Na de tarweoogst en de afvoer van het stro, laat Hopma Zijlema de grond even met rust, zodat de verlieskorrels kunnen kiemen. Bij veel wortelonkruiden, voert de akkerbouwer vervolgens een Roundup-bespuiting uit. Daarna zaait hij gele mosterd in met een vleugelschaarcultivator met een zaaibak.

Hopma Zijlema kiest voor gele mosterd en niet voor veelsoortige mengsels.


Het effect van NKG is volgens Hopma Zijlema al na één jaar zichtbaar.


Tussen de groenbemester is de tarwestoppel nog zichtbaar.


Hopma Zijlema boert op grond van 50 procent afslibbaar.


Gele mosterd is resistent tegen het bietencystenaaltje.
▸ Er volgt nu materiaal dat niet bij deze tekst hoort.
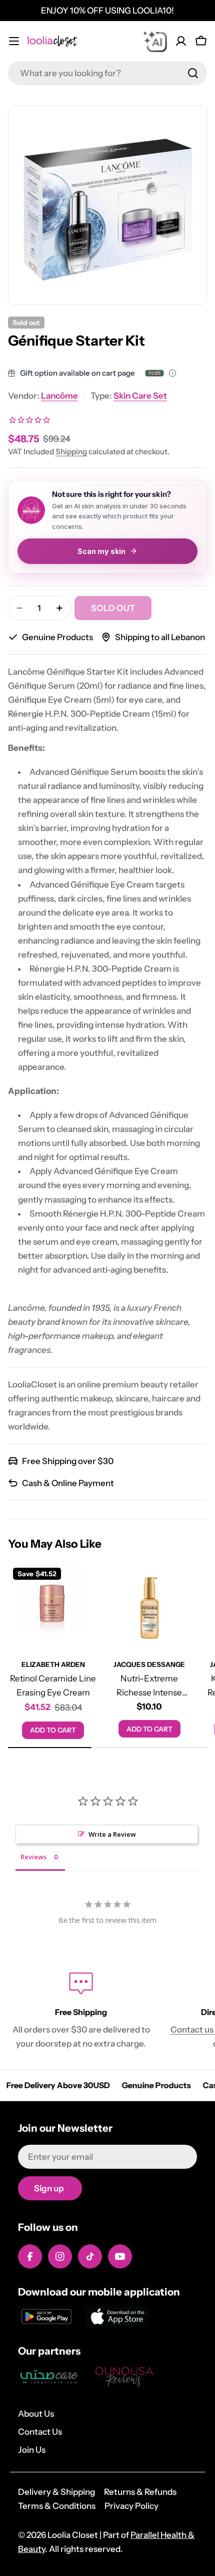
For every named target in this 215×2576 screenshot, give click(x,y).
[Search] (193, 73)
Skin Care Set (140, 396)
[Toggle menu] (14, 41)
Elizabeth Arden (53, 1664)
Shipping (71, 451)
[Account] (181, 41)
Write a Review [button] (112, 1834)
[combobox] (107, 73)
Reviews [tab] (33, 1856)
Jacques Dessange (149, 1664)
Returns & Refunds (140, 2492)
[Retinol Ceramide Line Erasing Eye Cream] (53, 1608)
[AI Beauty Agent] (155, 41)
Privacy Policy (131, 2506)
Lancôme (59, 396)
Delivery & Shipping (56, 2492)
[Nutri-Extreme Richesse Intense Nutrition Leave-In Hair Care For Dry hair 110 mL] (149, 1608)
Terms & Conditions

Hij kiest voor gele mosterd omdat deze groenbemester de grond snel bedekt en in korte tijd een grote hoeveelheid organische stof ontwikkelt. Een andere belangrijke eigenschap van gele mosterd vindt hij dat deze groenbemester goed resistent is tegen het bietencysteaaltje. En die laatste eigenschap is meteen ook de reden dat hij niet kiest voor populaire mengsels van verschillende groenbemesters. “Mengsels zien er natuurlijk prachtig uit. Al die bloemetjes en bijtjes, maar je weet nooit precies wat die verschillende gewassen met aaltjes doen.”

Een ander voordeel van gele mosterd is dat de bovengrondse delen bij vorst snel afvriezen. Maar omdat vorst in de winter geen zekerheid meer is, bewerkt de akkerbouwer de gele mosterd bij voorkeur vroeg in het voorjaar met de Greencutter van de Friese fabrikant Veenma. “Deze machine hangt in de fronthef en verkleint de gele mosterd, waarna het gewas langzaam afsterft en verteert.”

Met een rijsnelheid van 15 km/h is de capaciteit van de Greencutter enorm. Hopma Zijlema: “En onder het gekneusde gewas ontstaat heel veel bodemleven.” Voorafgaand aan het zaaien, is vaak een bewerking met de kopeg in de fronthef en een kopeg achterop voldoende om het bietenland zaaiklaar te leggen. Een enkele keer is eerder een bewerking met een schijveneg noodzakelijk. De loonwerker zaait de suikerbieten met een zaaimachine met schijvenkouters.

Niet blind voor nadelen

Hopma Zijlema is enthousiast over NKG, maar is ook niet blind voor de nadelen ervan. “In het eerste jaar dat ik de grond niet ploegde, bleef vorst uit en stond er in het voorjaar nog een flink gewas op het land. Ik heb het gewas toen uiteindelijk bewerkt met een weilandbloter. Maar de grond bleef vervolgens veel langer nat dan die van boeren uit de buurt. Ik denk dat ik pas twee of drie weken later dan de meeste collega’s bieten heb kunnen zaaien. Ik had er geen goed gevoel over, maar het pakte toch wonderlijk goed uit. Bijna alle bieten kwamen op en aan het eind van het seizoen haalde ik 125 ton bieten met 21,7 ton suiker van een hectare.” Maar, erkent de akkerbouwer, het pakte ook wel eens niet goed uit. Eén keer was hij zelfs genoodzaakt om zijn bieten opnieuw te zaaien – een kostenpost van 4.000 tot 5.000 euro.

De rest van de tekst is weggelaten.